La dieta chetogenica e la pratica del digiuno, nelle sue varie forme, sono protocolli alimentari molto noti che spesso vengono utilizzati contemporaneamente.
Una dieta si definisce chetogenica quando l’apporto di carboidrati è particolarmente ridotto, innescando il meccanismo di chetosi. Non esiste una sola dieta chetogenica ma diversi protocolli che si differenziano tra loro per indicazione e, di conseguenza, per l’apporto proteico, lipidico e calorico.
Allo stesso modo, sotto il nome di digiunoterapia vengono raggruppati una serie di protocolli alimentari che prevedono l’astenersi dal mangiare per periodi che vanno dalle poche ore ad intere giornate.
Entrambi i protocolli sono molto in voga ed hanno diversi punti in comune: basti pensare che la forma più elementare di chetosi è appunto il digiuno.
Se applicati correttamente, entrambi i protocolli vantano alti profili di efficacia per diverse indicazioni e possono avere una finalità terapeutica oppure essere utilizzati per perdere peso.
Molto spesso vengono applicati contemporaneamente, purtroppo a sproposito, proprio a scopo dimagrante.
Dimagrire infatti significa perdere peso perdendo massa grassa.
Altre forme di perdita peso sono la disidratazione ed il deperimento. La disidratazione è a carico della componente idrica, il deperimento di quella muscolare.
Una dietoterapia dimagrante dovrebbe, attraverso il deficit calorico, assicurare il raggiungimento dello scopo garantendo il miglior stato di salute possibile ed il mantenimento sul lungo periodo del risultato raggiunto.
Purtroppo però, in ambito dimagrante, il successo della dieta è confuso con un effetto collaterale da evitare assolutamente. Molto spesso si confonde il dimagrimento con il deperimento, cercando unicamente una generalizzata perdita di peso.
Arrivare ad un determinato peso non garantisce, ipso facto, il raggiungimento dell’obiettivo, al contrario tutto dipende da quale massa si è persa e quale compartimento corporeo è stato coinvolto. Il dovere di un professionista della nutrizione dovrebbe essere quello di saper discriminare il dimagrimento dal deperimento, aprendo quella scatola nera che è il corpo umano, valutato in genere solo con la bilancia, e sottoponendolo ad una più approfondita analisi compartimentale che sappia discernere le masse che compongono il peso totale.

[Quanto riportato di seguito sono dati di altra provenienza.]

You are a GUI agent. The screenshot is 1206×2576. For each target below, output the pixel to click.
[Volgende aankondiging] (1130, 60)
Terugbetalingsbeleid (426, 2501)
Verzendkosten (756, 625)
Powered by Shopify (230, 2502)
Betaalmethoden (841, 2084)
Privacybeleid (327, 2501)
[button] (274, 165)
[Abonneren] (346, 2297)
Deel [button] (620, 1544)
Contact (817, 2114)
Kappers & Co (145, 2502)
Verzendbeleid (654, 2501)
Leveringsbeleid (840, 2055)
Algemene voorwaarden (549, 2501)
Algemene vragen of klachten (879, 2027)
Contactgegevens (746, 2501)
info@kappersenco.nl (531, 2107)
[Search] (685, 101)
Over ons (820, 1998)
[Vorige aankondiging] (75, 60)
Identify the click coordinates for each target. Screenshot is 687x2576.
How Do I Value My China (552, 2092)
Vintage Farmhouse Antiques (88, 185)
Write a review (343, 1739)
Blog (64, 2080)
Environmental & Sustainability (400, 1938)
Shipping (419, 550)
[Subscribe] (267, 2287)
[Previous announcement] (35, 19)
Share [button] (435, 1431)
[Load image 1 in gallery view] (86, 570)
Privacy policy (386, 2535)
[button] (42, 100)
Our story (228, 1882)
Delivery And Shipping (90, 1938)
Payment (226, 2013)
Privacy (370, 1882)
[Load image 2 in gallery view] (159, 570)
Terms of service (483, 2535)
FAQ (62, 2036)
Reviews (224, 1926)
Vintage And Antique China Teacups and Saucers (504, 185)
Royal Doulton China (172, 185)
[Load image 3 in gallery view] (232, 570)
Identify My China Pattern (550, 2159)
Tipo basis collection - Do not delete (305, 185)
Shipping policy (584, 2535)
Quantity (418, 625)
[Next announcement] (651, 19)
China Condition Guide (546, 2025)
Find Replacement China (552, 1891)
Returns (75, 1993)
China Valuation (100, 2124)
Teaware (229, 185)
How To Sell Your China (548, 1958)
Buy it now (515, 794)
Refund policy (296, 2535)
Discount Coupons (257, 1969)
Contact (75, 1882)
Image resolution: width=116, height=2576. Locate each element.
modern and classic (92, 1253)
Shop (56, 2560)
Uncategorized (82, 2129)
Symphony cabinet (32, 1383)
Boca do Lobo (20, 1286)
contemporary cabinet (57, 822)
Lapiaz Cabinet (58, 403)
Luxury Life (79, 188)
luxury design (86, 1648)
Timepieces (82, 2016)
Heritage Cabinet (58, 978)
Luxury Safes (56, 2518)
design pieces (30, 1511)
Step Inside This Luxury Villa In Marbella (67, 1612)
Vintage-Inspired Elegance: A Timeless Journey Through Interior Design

L’auspicabile forma di perdita di peso è il dimagrimento, mentre il deperimento è, nella stragrande maggioranza dei casi, attribuibile ad un insufficiente apporto proteico.
Come noto, il turnover proteico è circadiano e riscontrabile attraverso l’eliminazione urinaria dell’azoto.
Ossia, analizzando la quantità di azoto escreta, principalmente ma non esaustivamente attraverso l’emuntorio renale, è possibile determinare quale sia il fabbisogno proteico dell’individuo.
L’apporto proteico totale dovrebbe essere in grado di pareggiare le escrezioni di azoto, garantendo, in questo modo, il mantenimento della componente muscolare.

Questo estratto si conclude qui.